Cewekbanget,id beruntung banget nih bisa ngobrol langsung dengan Rangi Wirantika, salah satu dokter yang tergabung dengan MSF dan sudah pernah ditempatkan di Pakistan dan Yaman. Yuk baca cerita dari Dokter Rangi soal profesinya ini. Inspiratif banget, girls.
“Perang Kosovo, itu yang bikin aku pertama kali pengin bekerja di bidang kemanusiaan. Waktu itu aku menonton Dunia Dalam Berita, dan di sana aku melihat para pengungsi Perang Kosovo sedang berjalan menuju Eropa di tengah musim dingin, ada ibu-ibu dan anak-anak.
Itu seperti Aha-Moment buatku, karena aku tahu akan jadi apa. Yaitu kerja di bidang kemanusiaan yang bisa membantu para pengungsi ini.
Ketika SMA, temanku bilang kalau aku bisa bergabung dengan Doctor Without Borders.
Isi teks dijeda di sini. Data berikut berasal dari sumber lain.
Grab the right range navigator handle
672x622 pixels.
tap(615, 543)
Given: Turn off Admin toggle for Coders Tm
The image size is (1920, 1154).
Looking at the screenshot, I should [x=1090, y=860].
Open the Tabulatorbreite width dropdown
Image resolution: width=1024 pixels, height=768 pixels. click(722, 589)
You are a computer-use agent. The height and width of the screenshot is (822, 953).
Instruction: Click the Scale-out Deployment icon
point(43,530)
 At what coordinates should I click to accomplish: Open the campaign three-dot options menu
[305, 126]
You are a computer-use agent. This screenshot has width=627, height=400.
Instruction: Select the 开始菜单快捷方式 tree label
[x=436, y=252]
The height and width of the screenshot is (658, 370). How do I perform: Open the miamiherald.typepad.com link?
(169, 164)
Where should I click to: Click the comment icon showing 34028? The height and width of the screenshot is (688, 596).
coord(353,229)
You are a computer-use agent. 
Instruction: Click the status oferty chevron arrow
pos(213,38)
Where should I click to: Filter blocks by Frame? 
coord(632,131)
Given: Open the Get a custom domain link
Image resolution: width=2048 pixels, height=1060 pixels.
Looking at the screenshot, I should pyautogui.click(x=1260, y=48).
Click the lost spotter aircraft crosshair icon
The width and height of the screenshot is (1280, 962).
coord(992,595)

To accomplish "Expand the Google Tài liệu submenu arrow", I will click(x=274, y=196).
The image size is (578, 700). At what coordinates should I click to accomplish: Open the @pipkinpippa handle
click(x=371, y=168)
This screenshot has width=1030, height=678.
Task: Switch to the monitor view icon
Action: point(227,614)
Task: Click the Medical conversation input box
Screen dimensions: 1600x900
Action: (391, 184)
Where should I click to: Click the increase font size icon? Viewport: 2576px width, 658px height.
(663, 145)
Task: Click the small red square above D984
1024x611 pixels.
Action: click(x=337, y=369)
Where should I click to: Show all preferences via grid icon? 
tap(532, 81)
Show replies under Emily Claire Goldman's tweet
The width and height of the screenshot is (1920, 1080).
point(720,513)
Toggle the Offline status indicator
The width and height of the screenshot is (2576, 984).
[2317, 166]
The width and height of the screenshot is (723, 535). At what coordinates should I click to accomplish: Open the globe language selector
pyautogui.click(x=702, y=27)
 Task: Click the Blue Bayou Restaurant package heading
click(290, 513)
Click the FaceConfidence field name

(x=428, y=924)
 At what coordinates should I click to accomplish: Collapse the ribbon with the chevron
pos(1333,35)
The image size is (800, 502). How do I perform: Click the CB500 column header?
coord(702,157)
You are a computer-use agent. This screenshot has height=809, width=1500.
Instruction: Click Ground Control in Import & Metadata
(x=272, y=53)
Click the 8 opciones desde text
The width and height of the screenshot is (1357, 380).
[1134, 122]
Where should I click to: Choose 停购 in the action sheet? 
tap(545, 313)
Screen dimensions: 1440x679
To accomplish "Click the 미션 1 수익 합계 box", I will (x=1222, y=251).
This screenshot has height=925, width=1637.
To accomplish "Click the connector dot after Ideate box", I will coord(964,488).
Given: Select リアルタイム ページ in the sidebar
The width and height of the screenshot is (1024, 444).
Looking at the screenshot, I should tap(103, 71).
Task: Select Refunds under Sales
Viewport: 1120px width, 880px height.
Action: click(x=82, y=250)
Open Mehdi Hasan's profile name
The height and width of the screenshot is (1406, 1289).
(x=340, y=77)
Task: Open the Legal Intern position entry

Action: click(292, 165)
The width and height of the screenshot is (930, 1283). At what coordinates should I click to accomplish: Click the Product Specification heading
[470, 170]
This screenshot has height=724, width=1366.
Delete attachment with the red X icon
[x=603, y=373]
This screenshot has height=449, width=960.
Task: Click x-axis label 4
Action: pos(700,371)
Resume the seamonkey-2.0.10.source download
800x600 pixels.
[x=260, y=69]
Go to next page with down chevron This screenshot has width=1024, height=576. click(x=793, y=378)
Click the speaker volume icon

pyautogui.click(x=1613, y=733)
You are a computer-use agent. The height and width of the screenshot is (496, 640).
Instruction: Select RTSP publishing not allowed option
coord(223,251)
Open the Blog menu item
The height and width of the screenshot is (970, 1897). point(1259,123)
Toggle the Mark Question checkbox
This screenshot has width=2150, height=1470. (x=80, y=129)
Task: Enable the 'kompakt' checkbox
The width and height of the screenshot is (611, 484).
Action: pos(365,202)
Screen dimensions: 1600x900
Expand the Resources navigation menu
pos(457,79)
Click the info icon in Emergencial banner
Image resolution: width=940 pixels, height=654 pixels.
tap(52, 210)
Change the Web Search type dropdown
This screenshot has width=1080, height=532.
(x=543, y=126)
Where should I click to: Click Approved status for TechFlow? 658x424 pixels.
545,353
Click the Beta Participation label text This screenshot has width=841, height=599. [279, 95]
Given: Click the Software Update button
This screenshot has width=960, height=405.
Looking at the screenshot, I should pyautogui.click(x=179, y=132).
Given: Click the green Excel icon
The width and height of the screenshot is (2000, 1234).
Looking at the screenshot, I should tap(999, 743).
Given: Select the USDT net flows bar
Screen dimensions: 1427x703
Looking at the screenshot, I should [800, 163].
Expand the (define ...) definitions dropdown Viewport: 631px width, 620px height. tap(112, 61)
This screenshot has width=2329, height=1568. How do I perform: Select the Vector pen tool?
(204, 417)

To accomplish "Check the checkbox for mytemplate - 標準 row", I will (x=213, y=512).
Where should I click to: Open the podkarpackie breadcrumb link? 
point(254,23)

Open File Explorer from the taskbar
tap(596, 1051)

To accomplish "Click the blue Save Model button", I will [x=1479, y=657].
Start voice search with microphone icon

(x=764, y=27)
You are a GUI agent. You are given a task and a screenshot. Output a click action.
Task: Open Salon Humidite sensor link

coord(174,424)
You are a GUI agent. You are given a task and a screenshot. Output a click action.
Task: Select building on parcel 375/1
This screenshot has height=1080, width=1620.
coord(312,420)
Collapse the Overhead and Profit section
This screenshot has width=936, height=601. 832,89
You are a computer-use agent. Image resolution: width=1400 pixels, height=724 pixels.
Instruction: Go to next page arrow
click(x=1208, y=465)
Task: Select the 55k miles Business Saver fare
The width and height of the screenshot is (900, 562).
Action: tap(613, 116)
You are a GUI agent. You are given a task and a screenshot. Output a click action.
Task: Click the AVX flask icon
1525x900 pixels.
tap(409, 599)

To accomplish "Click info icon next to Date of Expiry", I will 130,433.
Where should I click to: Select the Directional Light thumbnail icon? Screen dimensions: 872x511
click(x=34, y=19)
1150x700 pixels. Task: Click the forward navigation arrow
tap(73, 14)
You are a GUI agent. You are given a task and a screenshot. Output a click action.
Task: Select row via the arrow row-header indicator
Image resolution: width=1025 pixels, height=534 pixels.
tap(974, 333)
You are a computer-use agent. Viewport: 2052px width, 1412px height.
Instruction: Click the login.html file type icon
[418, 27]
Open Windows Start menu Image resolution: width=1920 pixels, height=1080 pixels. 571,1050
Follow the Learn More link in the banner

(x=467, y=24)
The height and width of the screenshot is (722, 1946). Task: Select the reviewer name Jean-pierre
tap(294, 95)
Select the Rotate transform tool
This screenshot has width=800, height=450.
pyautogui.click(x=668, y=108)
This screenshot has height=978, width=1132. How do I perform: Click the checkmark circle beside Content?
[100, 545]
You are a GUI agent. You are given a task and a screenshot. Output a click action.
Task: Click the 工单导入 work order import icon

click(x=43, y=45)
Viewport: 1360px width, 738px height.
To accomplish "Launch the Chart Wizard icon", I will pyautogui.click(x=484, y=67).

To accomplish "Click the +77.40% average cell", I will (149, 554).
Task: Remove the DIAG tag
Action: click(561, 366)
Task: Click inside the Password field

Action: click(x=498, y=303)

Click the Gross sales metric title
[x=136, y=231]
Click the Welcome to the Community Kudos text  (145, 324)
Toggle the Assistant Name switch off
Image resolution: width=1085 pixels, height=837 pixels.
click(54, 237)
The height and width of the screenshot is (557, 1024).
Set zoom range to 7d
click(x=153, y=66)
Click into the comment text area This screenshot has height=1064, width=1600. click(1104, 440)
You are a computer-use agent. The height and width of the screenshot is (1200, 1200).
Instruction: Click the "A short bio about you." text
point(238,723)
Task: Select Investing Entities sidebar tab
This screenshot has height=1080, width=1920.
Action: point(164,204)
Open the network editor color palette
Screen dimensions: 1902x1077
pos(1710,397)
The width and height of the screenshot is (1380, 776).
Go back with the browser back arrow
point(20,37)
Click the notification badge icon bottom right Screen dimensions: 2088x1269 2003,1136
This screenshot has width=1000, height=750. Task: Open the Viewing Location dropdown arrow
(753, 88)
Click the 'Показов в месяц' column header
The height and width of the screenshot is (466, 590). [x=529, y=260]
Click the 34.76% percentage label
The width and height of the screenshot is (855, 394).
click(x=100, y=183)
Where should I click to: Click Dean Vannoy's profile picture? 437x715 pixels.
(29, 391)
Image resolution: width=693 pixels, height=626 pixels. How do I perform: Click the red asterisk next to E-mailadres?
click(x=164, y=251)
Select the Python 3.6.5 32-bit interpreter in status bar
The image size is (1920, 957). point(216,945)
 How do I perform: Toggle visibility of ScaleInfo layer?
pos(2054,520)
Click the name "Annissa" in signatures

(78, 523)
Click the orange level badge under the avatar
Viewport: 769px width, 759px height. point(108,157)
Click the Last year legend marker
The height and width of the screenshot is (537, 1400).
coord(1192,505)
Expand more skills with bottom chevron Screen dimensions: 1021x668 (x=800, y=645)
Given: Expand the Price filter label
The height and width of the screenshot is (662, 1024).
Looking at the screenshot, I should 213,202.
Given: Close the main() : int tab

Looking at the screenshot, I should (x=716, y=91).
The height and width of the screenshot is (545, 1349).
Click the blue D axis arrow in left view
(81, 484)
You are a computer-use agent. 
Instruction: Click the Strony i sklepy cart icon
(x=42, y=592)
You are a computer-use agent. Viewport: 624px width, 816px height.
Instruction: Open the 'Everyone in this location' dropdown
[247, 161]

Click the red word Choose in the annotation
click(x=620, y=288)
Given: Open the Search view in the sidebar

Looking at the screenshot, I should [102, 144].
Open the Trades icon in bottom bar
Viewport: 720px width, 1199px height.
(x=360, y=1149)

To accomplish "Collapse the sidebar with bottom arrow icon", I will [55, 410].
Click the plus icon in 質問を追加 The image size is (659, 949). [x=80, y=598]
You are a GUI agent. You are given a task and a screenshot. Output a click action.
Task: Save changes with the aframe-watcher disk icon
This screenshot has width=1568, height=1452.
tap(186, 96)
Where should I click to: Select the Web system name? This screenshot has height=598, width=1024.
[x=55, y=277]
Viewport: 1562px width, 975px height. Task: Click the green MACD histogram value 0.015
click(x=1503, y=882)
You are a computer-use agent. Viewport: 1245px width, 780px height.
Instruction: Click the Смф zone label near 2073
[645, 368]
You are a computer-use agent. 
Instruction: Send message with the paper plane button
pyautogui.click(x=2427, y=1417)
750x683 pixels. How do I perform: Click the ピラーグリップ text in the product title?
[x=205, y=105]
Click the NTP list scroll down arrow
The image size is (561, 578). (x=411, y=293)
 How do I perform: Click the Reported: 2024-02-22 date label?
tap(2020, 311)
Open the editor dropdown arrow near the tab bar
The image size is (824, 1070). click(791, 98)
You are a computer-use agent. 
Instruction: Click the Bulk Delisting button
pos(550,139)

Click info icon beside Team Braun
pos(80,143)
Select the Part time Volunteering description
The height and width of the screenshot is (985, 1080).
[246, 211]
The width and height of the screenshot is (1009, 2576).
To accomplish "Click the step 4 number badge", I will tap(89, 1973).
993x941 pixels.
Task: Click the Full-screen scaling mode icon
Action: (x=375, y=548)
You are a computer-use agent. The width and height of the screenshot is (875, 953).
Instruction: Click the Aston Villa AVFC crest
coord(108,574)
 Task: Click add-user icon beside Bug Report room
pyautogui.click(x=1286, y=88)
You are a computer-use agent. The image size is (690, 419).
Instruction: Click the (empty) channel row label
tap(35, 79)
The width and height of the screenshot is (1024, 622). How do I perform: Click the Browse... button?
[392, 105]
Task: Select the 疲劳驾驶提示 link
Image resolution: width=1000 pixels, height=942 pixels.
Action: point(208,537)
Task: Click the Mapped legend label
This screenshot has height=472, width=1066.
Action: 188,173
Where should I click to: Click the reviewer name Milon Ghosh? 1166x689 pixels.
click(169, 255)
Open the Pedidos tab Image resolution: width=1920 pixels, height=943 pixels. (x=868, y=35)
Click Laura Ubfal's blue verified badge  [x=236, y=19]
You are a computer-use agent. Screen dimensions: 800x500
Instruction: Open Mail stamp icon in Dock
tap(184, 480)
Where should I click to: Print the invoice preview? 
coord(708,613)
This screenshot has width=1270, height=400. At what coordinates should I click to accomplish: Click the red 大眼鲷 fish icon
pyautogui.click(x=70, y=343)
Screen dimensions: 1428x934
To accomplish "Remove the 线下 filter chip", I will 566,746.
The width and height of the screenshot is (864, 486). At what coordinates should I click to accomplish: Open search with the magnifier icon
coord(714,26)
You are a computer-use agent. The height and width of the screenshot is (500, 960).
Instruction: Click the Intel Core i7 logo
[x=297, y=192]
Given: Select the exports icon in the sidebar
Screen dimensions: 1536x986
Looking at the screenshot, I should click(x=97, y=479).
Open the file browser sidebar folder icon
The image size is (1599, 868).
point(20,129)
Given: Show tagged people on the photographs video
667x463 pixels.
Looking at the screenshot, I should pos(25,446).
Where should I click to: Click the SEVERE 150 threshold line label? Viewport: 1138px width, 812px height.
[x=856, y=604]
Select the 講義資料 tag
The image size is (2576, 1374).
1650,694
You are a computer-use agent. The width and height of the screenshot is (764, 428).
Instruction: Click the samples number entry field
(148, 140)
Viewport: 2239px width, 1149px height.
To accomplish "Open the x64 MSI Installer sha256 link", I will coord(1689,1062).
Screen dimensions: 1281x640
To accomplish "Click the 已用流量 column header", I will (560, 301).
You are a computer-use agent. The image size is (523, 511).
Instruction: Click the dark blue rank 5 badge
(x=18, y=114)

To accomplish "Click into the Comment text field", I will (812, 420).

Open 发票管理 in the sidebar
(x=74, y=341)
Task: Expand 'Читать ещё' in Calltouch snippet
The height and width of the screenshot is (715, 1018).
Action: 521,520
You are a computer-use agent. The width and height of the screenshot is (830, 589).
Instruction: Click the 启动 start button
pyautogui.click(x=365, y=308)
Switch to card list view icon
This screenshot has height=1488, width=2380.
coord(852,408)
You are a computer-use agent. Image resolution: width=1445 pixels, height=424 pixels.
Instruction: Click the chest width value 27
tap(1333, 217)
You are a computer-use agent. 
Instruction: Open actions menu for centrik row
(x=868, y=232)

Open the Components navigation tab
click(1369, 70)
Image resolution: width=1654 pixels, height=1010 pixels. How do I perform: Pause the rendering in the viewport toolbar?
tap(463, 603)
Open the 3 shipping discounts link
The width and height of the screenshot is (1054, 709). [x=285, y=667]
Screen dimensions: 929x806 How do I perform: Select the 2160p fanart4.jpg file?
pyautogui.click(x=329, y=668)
Karena itulah, aku masuk kuliah kedokteran karena tujuanku adalah bergabung dengan Doctor Without Borders.
Banyak pertanyaan datang padaku, kenapa, sih, aku mau kerja kayak gini? Tapi pertanyaannya, kenapa enggak? Di sana enggak ada siapa-siapa, dan mereka butuh bantuan. Pelayanan kesehatan di daerah konflik itu sering tutup. Jadi, kalau bukan kita, siapa lagi yang menolong mereka?
Aku pertama kali ditempatkan di kota Chaman, Pakistan, selama sepuluh bulan. Setelah itu, aku bertugas di Taiz, Yaman, selama lima bulan. Di sana, yang dibutuhkan bukan cuma dokter, tapi juga perawat, bidan, bagian logistik, banyak lagi.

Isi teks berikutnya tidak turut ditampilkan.